Friday, 25 February 2011
RECOMMENDED: Peaking Lights - 936 [Not Not Fun]
Eagle Rock, LA based label Not Not Fun has been producing the goods for well over a year now with nare a single mistep in its release schedule. Run by Britt and Amanda Brown NNF has been a focal point for heavy lidded lowest-of-the-lo-fi straight to tape bejewelled, silk-screened rumbling and mumblings since 2004, but in the last couple of years has been ramping its output up into the stars with an accelerating trajectory of future household names that has included Abe Vigoda, Ducktails, High Wolf, Matrix Metals, Sun Araw, Dylan Ettinger, Magic Lantern and of course, a lotta Pocahaunted. Now they have released the second full length 12” from Peaking Lights, the similarly wedded couple Aaron Coyes and Indra Dunis (formerly of the propulsive angular guitar band Numbers). 936 is a release set to blaze this band's name into the firmament.

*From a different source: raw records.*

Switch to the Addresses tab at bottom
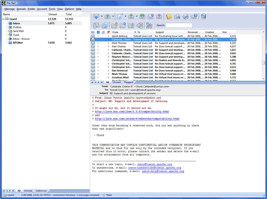This screenshot has height=199, width=267. (42, 191)
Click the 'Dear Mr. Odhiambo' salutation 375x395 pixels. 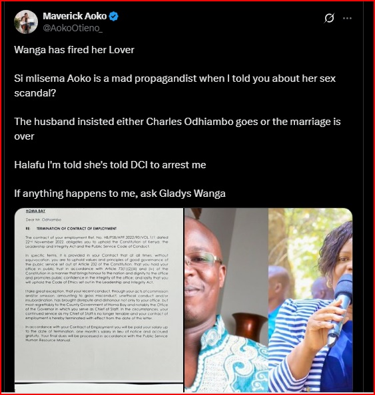[x=43, y=219]
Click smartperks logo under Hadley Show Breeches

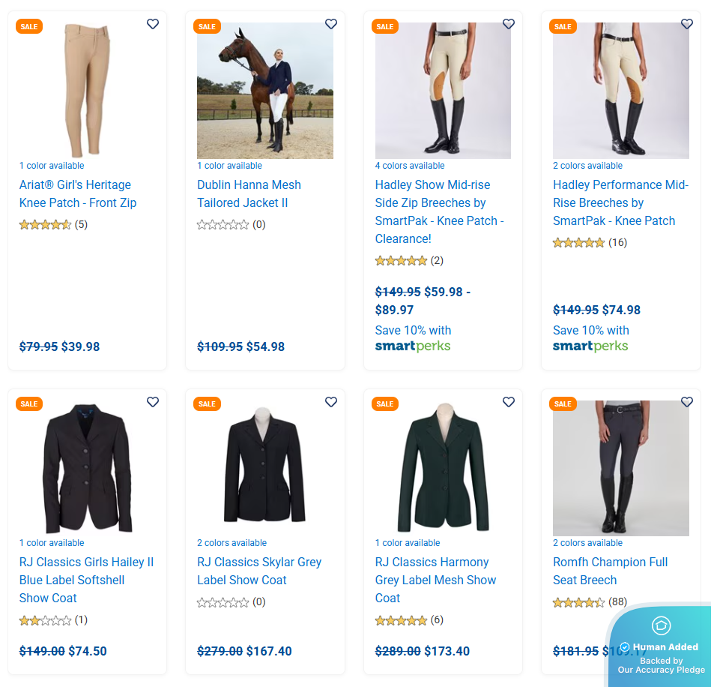413,346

After a couple of split singles they released their first full album Imaginary Falcons back in 2009 through both Night People and Not Not Fun to some seriously wowed acclaim. In 2010 they released a split with Wet Hair on NNF's Bored Fortress 7” series and then the Space Primitive cassette on Night People and again on 12” through NNF. All their releases so far have involved fantastically spun out psychedelic embraces of themes, woven through spatial enhancers, psychotropic distorters, emotional compression, circuit bent trinkets and charmingly weathered keyboards that belong from within the realms of the junk-rock circuit, but none have quite hinted at the full potential realised in this release.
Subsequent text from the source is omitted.